Source extract ::
_____

C is for Certificates, Collateral Research & Census Data

CC is for CERTIFICATES

Depending on where you live, and the timeframe in which you’re searching, certificates can be both critical and extremely useful.

Australian certificates are so excellent that almost anyone else’s, except the Scots’, (from my own experience) pale into insignificance. Fully completed, our certificates can launch your family tree on to new levels. The downside is that with so many immigrant families, the person completing the details on a death certificate may never have met their grandparents and get the facts completely incorrect.

This is why marriage certificates can be so helpful – the information comes from each person in the couple. There may be anomalies if they want to fudge their age (if one is older/younger) or if they just put the area they come from (Mary O’Brien from Co Clare, Ireland, God bless her!).

As with all genealogical research you are looking for as many sources as available to provide the information and cross-compare for validity. It’s also why Collateral Research can be so important.

Fans2

Are your ancestors hiding behind their FANs?

 

C is for COLLATERAL RESEARCH or FANs

What exactly is Collateral Research?

Alternatively called cluster genealogy or FANs (Friends, Associates or Neighbours) – a concept articulated by American expert Elizabeth Shawn Mills, though used by others without naming it. Collateral research encourages you to look at your ancestor’s siblings in particular to perhaps knock down a research brick wall. Just as we are part of a wider community so were our ancestral families who, as new immigrants, truly relied on friends and neighbours in lieu of traditional family networks.

You can read a couple of my stories about how collateral research has helped my research breach those walls:East Clare Research and Trove does it again.

My good friend Sharn has also recently completed a post which highlights how she used collateral research. It’s called Making Mary Mine.

_____

Supplied information ::
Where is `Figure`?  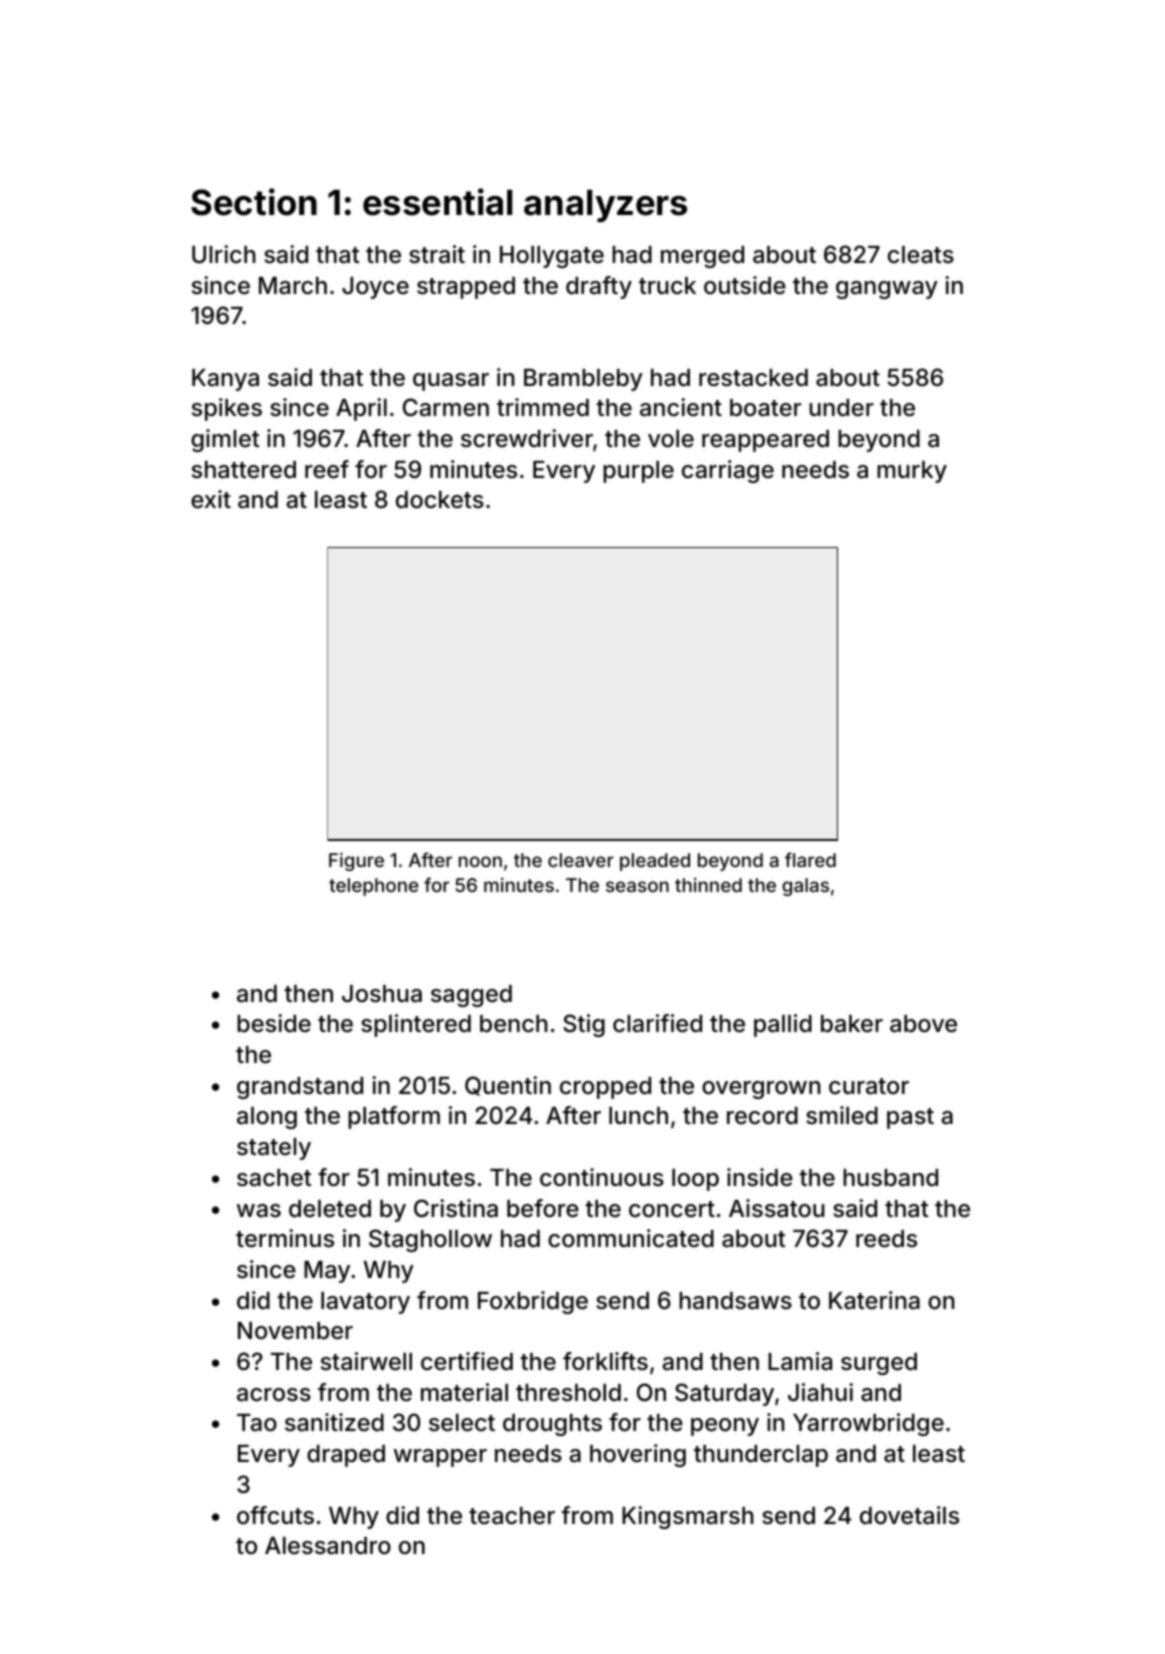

_____

Set tasks ::
[1] According to the genealogy post, what three words does the acronym FANs stand for?
[2] Reproduce the genealogy post word for word, taking everything from "This is why" down to "behind their FANs?".
[3] Decide whether each statement agrees with the genealogy post. Answer yes or no, and quote the words that settle it.
(a) Information on a marriage certificate comes from each person in the couple.
(b) Elizabeth Shawn Mills is described as an Australian expert.
(c) Scottish certificates are among those that pale beside Australian ones.
The material placed after the genealogy post comes from a separate source.

Answers in order ::
[1] Friends, Associates, Neighbours

[2]
This is why marriage certificates can be so helpful – the information comes from each person in the couple. There may be anomalies if they want to fudge their age (if one is older/younger) or if they just put the area they come from (Mary O’Brien from Co Clare, Ireland, God bless her!).

As with all genealogical research you are looking for as many sources as available to provide the information and cross-compare for validity. It’s also why Collateral Research can be so important.

Fans2

Are your ancestors hiding behind their FANs?

[3]
(a) Yes: "the information comes from each person in the couple"
(b) No: "American expert Elizabeth Shawn Mills"
(c) No: "except the Scots’"